Cuatro golpes seguidos ha recibido el presidente Petro que, conforme lo muestran sus últimos trinos, lo mantienen irritado.
El castigo en las urnas a los mandatarios salientes fieles al presidente en las elecciones del 29 de octubre; el secuestro del padre del colombiano más apreciado en estos tiempos por parte de un grupo que dejaría las armas a los tres meses de posesionado aquel en el solio presidencial; la carta de su amiga, la periodista María Jimena Duzán y, más reciente, la revelación este miércoles, de la caída del PIB al -0,3% en el tercer trimestre, lo que no ocurría desde el siglo pasado, salvo la pandemia, son porrazos que desequilibrarían al más impertérrito de los servidores púbicos.
Esa seguidilla de situaciones explican en parte un nuevo golpetazo, ocurrido en la previa del partido contra Brasil: el abucheo en el estadio Metropolitano de Barranquilla, bajo la consigna “Fuera Petro”, que la narrativa de la izquierda cercana al primer mandatario, para desfigurar el hecho, señala como si hubiera sido un ataque a su hija, menor de edad.
Uno de los errores más infantiles y, por ello, más inaceptables en la ciencia política, es no querer leer los acontecimientos sociales con objetividad.
Se entiende la estrategia de convertir un abucheo mayoritario en un estadio contra el momento actual que vive el país frente a su líder formal, en un incidente de un grupo de “cobardes”, financiados por la oposición, contra una niña que merece protección y cuidado. Es una excusa que tranquiliza a los despistados, a los que carecen del olfato político y a quienes no juzgan con objetividad las realidades que rodean a quien es reconocido como el jefe de la tribu.
Pero quienes tienen algo de experiencia en el mundo de la política saben muy bien que en la historia (empezando por el circo romano, en el que los emperadores temblaban antes de salir a sus palcos por la inesperada reacción que tendría el público, lo que le dio origen a la distribución de pan y alimentos baratos para paliar las frustraciones de la “plebe”, como así llamaban a las masas asistentes), los espectáculos públicos han sido escenario, y lo seguirán siendo en las democracias, de medición de la temperatura de la valoración que en un momento determinado tienen los gobernados de sus mandatarios.
De hecho, en Colombia, no ha habido presidente que se salve de una silbatina; son memorables las tardes de toros, a la que concurrían con cierto temor los presidentes pues nunca se sabía cómo reaccionaría la plaza ante su esperada presencia. Y en muchas ocasiones, esas mismas plazas y estadios, después de una tarde o noche de abucheos, vitoreó a quienes antes había fustigado.
La condición de esos cambios en la apreciación de las masas es una sola: la muestra de rectificación, lo que solo es posible cuando el gobernante sabe leer a su pueblo y endereza el rumbo de la gestión que se le critica.
···
Conjunto de tareas:
1. Responda a partir del texto sobre el presidente Petro:
(a) ¿En qué fecha se celebraron las elecciones que menciona?
(b) ¿En qué estadio se produjo el abucheo?
(c) ¿A qué espectáculos, según el texto, acudían los presidentes colombianos con cierto temor?
2. Transcriba del texto sobre el presidente Petro el pasaje comprendido entre "Esa seguidilla de" y "menor de edad.", ambos incluidos.
Los ítems no hacen falta para resolver nada de lo que se pide.

Material proporcionado:
···
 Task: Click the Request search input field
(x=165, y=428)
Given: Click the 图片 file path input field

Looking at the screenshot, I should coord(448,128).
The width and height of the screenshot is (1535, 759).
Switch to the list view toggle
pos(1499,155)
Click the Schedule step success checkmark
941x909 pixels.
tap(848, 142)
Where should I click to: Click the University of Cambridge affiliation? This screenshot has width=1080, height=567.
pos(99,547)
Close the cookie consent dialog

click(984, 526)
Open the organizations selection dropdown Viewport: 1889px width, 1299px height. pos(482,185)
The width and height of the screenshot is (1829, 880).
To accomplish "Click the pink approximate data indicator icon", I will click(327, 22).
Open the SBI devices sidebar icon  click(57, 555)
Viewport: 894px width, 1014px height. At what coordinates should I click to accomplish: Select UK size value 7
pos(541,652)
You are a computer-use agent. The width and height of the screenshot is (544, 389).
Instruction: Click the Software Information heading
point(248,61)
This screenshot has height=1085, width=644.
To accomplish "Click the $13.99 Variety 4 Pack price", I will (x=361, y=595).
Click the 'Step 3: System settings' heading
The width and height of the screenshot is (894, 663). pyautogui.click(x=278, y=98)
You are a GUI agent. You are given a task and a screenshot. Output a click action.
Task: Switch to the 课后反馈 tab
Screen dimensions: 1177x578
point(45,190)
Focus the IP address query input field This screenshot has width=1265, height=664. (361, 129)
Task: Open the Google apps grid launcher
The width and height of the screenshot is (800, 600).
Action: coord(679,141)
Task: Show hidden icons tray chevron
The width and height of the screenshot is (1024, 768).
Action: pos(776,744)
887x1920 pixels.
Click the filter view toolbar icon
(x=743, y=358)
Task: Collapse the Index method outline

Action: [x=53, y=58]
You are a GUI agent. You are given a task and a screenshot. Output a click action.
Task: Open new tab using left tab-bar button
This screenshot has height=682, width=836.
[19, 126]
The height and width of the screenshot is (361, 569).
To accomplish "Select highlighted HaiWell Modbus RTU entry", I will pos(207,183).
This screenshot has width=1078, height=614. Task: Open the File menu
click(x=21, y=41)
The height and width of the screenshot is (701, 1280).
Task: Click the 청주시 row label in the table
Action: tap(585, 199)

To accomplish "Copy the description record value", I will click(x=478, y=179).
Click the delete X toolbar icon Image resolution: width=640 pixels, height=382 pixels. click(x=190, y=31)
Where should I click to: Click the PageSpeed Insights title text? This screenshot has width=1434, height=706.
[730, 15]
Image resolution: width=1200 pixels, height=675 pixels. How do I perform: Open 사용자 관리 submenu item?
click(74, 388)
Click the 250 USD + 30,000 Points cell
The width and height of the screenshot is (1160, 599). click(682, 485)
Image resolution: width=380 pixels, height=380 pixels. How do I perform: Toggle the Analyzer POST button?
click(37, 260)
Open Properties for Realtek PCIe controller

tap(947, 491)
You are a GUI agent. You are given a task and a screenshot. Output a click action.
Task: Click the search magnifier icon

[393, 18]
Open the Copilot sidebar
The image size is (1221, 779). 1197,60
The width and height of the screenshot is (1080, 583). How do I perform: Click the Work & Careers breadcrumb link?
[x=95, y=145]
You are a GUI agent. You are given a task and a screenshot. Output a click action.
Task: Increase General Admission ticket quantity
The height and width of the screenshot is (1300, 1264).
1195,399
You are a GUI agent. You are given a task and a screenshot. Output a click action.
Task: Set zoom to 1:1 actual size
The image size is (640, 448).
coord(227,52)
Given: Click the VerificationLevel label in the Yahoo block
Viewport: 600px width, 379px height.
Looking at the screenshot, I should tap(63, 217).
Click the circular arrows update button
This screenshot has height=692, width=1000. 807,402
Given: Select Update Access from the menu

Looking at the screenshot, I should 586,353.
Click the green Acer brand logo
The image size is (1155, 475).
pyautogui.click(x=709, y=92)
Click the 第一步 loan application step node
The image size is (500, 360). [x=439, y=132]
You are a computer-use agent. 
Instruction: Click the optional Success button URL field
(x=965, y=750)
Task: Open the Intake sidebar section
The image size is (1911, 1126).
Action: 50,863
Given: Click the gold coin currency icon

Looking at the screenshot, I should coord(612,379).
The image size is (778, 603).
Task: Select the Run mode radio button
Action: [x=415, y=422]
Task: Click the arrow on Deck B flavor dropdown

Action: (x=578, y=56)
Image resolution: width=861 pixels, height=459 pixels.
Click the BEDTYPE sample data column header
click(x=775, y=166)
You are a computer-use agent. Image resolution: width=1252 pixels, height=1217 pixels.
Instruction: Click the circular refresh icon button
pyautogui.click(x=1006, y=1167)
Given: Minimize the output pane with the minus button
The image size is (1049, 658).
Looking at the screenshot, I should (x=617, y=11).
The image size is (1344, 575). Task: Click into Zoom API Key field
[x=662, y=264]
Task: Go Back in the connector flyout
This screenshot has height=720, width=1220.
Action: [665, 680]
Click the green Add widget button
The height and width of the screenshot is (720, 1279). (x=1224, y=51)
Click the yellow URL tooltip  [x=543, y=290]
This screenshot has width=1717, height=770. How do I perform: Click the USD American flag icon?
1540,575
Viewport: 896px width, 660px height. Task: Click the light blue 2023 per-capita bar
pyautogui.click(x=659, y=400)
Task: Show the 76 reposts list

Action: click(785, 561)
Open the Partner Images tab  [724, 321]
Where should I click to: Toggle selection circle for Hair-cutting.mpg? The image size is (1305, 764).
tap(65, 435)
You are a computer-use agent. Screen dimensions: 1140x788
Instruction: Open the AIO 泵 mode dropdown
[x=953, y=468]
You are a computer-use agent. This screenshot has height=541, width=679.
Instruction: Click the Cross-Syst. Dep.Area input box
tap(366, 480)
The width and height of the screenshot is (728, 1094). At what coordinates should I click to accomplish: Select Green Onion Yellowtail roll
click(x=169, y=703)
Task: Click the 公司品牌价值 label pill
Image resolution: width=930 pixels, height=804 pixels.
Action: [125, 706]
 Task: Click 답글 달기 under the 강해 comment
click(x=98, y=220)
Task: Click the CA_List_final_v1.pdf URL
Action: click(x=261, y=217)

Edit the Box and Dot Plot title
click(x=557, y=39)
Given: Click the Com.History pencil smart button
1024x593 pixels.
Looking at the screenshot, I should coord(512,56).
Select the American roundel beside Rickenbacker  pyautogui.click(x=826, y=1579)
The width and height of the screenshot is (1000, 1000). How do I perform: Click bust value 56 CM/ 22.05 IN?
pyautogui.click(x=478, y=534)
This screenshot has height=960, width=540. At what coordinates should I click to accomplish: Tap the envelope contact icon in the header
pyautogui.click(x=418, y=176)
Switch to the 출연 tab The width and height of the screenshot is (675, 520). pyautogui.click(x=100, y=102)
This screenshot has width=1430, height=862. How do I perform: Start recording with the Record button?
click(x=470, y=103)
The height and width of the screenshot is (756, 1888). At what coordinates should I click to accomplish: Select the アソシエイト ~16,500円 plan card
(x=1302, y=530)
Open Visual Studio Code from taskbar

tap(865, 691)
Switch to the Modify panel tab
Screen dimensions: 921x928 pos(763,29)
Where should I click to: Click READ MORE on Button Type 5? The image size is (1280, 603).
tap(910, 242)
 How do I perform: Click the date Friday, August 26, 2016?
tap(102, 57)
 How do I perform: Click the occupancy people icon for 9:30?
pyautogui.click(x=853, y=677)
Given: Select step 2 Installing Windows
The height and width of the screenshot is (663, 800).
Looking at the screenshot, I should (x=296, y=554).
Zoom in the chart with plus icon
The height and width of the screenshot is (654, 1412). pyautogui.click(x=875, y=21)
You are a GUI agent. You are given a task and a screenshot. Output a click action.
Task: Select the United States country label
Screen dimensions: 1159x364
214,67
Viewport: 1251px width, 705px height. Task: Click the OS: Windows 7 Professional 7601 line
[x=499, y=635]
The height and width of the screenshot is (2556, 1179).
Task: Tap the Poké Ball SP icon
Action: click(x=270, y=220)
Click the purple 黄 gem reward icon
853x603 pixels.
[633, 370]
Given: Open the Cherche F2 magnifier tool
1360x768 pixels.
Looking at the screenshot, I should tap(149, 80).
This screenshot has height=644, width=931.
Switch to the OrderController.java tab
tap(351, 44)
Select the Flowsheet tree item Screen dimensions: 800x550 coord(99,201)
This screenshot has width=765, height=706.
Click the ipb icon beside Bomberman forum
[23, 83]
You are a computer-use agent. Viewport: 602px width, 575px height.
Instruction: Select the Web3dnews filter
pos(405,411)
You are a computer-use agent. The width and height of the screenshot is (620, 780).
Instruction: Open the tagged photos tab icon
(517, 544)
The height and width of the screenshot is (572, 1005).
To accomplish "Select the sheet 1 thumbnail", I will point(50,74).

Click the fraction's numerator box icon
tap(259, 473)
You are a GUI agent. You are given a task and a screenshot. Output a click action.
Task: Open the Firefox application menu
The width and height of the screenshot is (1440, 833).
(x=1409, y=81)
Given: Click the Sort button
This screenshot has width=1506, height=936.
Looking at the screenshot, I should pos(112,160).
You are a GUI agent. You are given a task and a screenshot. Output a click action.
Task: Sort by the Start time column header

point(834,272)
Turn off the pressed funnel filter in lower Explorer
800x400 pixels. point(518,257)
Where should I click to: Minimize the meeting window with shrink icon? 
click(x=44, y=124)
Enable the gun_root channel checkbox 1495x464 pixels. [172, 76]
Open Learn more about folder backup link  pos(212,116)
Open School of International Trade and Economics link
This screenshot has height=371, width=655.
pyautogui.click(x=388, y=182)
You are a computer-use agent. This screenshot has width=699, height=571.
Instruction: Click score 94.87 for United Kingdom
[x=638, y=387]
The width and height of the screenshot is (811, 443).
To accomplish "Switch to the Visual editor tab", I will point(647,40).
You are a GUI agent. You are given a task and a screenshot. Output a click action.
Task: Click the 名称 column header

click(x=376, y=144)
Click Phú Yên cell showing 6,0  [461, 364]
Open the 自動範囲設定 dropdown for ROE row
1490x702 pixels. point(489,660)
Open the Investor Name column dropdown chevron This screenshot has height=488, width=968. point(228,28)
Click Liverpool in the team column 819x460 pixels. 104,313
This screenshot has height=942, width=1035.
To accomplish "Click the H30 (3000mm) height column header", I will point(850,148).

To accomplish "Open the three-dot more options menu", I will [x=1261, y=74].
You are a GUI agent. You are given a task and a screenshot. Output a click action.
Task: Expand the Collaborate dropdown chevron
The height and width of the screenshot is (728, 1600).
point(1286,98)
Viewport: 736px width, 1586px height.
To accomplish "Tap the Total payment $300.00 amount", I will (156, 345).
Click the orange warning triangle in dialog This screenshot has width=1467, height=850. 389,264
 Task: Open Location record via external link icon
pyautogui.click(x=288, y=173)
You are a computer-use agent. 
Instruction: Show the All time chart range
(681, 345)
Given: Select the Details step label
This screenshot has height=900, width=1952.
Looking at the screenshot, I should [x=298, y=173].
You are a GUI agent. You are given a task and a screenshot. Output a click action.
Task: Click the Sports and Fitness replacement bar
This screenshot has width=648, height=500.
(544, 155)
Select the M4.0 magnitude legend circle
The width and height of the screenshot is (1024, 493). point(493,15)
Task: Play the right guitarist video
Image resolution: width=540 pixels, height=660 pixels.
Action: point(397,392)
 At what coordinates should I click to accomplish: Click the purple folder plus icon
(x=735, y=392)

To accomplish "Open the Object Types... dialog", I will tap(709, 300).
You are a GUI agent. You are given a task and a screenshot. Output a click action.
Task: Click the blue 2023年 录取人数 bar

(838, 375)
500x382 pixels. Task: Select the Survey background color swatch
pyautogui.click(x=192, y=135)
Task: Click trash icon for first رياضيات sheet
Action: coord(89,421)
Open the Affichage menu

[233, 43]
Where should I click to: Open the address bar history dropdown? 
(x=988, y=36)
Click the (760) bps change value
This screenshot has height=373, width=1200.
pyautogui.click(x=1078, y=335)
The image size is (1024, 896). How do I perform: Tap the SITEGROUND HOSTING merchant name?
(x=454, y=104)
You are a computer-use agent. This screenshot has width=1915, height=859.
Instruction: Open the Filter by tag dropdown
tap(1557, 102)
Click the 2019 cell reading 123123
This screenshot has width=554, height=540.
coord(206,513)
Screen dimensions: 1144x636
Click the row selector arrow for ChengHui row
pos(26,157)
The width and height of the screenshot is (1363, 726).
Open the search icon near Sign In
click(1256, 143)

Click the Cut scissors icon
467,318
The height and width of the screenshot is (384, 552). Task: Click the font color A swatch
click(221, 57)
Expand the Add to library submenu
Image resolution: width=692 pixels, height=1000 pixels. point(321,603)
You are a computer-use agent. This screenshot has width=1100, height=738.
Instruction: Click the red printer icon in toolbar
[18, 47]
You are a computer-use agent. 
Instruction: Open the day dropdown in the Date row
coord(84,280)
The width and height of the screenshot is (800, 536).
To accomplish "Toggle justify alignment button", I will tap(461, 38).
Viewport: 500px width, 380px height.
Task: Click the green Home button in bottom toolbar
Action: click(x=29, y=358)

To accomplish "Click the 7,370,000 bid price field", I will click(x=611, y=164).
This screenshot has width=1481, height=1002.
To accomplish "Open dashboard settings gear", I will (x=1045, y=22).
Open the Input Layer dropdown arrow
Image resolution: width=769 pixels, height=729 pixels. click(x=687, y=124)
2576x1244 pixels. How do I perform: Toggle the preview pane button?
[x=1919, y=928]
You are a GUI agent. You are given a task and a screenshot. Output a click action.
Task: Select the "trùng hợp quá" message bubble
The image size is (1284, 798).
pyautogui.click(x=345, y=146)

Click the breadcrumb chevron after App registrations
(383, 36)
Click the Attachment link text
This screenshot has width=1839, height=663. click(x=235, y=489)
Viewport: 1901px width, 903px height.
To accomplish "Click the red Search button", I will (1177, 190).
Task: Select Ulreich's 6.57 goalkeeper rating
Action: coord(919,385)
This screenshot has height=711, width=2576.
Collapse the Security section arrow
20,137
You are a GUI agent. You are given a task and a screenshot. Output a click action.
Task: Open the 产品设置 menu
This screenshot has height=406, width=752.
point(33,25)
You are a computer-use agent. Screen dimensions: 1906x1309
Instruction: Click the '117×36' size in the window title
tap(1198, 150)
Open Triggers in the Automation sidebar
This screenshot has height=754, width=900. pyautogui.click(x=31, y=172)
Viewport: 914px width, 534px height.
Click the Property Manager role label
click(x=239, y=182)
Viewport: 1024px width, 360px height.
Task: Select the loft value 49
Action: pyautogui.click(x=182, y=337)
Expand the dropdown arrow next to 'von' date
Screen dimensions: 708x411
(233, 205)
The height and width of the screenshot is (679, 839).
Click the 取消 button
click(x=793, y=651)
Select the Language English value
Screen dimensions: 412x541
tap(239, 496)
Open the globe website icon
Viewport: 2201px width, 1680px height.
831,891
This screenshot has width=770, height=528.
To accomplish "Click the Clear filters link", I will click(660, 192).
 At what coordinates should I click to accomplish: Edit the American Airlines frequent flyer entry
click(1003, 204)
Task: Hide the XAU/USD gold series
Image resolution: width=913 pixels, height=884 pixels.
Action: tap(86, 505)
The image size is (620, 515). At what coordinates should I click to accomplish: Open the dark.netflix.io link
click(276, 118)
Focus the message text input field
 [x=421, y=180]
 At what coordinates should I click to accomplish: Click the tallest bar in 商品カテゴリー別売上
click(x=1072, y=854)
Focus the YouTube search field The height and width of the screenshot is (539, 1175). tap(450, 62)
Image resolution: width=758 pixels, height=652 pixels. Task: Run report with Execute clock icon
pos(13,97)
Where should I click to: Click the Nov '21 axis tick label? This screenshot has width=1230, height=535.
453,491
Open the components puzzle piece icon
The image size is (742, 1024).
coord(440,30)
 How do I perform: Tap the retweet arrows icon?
···
Respuestas ordenadas:
1.
(a) El 29 de octubre.
(b) En el estadio Metropolitano de Barranquilla.
(c) A las tardes de toros.

2.
Esa seguidilla de situaciones explican en parte un nuevo golpetazo, ocurrido en la previa del partido contra Brasil: el abucheo en el estadio Metropolitano de Barranquilla, bajo la consigna “Fuera Petro”, que la narrativa de la izquierda cercana al primer mandatario, para desfigurar el hecho, señala como si hubiera sido un ataque a su hija, menor de edad.